Exercise objective -
Check each line of the entries. Copy the ones that contain the string "dropdown".

Dataset excerpts -
--

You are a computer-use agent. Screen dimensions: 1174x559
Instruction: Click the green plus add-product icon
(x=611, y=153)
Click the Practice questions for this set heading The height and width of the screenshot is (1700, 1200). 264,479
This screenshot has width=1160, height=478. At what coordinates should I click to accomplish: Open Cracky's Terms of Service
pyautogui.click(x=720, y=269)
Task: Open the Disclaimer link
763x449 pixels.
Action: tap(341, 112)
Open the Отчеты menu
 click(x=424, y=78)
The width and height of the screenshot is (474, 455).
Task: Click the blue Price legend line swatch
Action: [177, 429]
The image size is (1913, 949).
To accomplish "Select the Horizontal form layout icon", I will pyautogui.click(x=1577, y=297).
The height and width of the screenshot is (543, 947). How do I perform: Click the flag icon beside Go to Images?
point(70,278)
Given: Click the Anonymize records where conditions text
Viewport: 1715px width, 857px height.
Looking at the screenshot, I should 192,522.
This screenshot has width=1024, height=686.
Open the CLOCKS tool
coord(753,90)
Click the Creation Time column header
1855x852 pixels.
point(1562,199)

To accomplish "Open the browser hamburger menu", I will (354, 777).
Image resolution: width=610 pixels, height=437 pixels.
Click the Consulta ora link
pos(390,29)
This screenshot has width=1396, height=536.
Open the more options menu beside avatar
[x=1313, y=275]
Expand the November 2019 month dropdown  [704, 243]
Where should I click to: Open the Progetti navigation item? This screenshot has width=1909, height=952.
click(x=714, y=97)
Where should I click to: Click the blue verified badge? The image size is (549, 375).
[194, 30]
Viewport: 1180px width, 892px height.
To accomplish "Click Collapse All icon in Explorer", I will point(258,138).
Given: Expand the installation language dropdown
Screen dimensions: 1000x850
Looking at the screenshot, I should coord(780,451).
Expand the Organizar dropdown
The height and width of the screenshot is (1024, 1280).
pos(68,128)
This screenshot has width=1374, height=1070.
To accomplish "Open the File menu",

--

Task answer -
Expand the November 2019 month dropdown  [704, 243]
Given: Expand the installation language dropdown
Expand the Organizar dropdown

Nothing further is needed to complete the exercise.